New Delhi: The routine use of antibiotics in the treatment of severe acute malnutrition (SAM) does not have any impact on recovery of affected children, shows a study published in latest issue of The New England Journal of Medicine. The findings challenge the position held by the World Health Organisation that SAM children should receive antibiotics. SAM is the worst form of malnutrition.

The study was conducted on 2399 children in Madarounfa, Niger from October 2012 to November 2013 by international non-profit Médecins Sans Frontières (MSF) and its research arm Epicentre.

For the study, which was conducted on SAM children without complications that require hospitalisation, the researchers assigned children six to 59 months of age to receive either amoxicillin antibiotics or placebo for seven days. Nutritional recovery occurred in 65.9% of children in the group that received amoxicillin and in 62.7% of the children in the placebo group.

“There was no significant difference in likelihood of nutritional recovery with amoxicillin versus placebo," said Myrto Schaefer, MSFdeputy medical director. “This finding challenges the prevailing view that routine antibiotic therapy to treat malnutrition is always necessary or beneficial."

The current guidelines of the WHO recommend that children with severe acute malnutrition who do not have health complications that require hospitalisation, should “receive special, high-energy food and antibiotics to treat infection."

In 1999, when all children with severe acute malnutrition were treated as inpatients, the WHO recommended routine use of broad-spectrum antibiotics for the management of severe acute malnutrition.
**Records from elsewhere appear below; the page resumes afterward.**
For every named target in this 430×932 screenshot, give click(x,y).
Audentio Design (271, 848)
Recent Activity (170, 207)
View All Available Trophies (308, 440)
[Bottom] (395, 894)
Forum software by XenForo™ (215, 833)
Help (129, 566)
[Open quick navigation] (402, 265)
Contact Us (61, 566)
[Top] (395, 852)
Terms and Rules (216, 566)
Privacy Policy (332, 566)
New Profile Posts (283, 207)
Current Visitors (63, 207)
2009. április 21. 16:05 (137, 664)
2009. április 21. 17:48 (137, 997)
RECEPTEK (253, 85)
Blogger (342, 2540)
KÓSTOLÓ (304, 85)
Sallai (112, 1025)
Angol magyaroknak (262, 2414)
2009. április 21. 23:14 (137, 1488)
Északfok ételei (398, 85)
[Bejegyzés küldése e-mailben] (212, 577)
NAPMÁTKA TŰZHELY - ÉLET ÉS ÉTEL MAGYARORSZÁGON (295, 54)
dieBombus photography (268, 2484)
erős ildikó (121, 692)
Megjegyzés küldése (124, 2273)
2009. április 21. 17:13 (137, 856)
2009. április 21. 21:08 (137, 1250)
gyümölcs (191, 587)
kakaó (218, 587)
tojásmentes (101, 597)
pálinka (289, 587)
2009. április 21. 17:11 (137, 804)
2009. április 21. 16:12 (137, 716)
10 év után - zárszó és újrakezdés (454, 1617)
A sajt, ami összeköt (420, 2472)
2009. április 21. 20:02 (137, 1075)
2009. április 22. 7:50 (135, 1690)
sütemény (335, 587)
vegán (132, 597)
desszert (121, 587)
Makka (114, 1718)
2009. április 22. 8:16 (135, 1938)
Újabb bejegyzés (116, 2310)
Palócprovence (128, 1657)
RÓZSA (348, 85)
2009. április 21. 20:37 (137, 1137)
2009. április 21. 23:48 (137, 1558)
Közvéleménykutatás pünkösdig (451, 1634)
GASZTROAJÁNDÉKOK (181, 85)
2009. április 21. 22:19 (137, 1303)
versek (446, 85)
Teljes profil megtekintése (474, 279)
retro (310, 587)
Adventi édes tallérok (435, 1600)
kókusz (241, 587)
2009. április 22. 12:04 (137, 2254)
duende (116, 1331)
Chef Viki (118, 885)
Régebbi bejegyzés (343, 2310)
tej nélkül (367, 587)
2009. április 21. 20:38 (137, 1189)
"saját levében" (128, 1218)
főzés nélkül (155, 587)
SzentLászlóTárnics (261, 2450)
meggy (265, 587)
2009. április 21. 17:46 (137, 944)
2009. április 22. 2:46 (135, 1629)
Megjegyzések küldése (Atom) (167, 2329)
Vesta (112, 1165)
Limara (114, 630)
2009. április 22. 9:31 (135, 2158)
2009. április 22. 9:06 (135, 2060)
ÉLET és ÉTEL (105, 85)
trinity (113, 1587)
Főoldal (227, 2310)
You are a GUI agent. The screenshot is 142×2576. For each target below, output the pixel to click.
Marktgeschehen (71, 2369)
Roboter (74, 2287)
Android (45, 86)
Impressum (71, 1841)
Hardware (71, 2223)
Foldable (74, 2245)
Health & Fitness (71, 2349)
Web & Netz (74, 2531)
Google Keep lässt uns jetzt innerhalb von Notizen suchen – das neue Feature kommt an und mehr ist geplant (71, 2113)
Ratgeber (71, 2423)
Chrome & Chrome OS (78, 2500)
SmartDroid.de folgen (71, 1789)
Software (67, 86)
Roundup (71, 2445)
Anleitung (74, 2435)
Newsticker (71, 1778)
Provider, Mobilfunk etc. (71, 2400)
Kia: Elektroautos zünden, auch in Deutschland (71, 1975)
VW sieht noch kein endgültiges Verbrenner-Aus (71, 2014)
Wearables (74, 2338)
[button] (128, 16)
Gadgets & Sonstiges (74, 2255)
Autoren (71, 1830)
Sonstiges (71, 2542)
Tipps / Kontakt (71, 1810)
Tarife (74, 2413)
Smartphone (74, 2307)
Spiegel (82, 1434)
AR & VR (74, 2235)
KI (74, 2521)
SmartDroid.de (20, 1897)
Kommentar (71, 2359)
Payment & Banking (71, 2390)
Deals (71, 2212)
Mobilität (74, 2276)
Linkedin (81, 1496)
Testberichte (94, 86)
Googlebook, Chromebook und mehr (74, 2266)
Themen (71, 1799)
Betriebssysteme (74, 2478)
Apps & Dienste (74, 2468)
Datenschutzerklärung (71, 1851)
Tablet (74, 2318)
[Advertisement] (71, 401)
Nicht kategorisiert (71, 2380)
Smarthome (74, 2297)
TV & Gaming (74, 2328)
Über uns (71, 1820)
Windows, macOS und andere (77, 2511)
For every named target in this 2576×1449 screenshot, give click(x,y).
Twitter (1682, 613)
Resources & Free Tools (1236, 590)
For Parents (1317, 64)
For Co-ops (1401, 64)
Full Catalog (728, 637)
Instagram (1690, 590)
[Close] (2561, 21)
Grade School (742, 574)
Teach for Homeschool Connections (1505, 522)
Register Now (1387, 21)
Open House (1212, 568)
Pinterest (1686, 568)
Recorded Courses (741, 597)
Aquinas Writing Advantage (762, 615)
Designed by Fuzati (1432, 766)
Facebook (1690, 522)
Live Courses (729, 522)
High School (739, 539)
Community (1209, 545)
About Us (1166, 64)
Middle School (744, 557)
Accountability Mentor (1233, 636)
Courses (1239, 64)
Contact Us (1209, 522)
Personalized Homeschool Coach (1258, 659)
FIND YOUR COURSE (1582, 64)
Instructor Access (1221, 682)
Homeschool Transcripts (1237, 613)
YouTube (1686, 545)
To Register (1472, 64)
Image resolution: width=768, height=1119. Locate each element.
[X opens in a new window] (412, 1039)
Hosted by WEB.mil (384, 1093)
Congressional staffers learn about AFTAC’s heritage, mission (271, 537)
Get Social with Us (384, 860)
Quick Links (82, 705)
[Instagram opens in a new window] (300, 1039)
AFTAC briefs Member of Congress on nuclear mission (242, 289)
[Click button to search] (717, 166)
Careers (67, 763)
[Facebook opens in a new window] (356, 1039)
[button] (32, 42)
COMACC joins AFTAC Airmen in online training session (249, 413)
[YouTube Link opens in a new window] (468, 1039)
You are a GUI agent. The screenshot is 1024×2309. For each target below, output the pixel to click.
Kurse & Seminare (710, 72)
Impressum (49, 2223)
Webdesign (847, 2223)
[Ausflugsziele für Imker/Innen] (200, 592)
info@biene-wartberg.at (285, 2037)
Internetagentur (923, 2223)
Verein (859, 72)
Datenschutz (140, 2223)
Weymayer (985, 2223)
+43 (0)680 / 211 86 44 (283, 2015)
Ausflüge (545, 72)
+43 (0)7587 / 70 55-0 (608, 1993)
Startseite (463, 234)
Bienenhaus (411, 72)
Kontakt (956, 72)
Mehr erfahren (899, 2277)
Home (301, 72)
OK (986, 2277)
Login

In recent years, the WHO and United Nations have endorsed a community-based model for the management of malnutrition, in which children with uncomplicated severe acute malnutrition are treated at home with ready-to-use therapeutic food, and broad use of antibiotics is still recommended.

Apart from not benefitting the children, antibiotic use contributes to development of antibiotic resistance which can make even simple diseases costly to treat. In Niger, routine use of antibiotics for the treatment of SAM accounts for 15% of all antibiotic use among children younger than five.

“Given the cost and public health consequences of emerging antibiotic resistance associated with routine antibiotic use, current practices in the treatment of malnutrition should be questioned and studied further," said Rebecca Grais, director of research at Epicentre.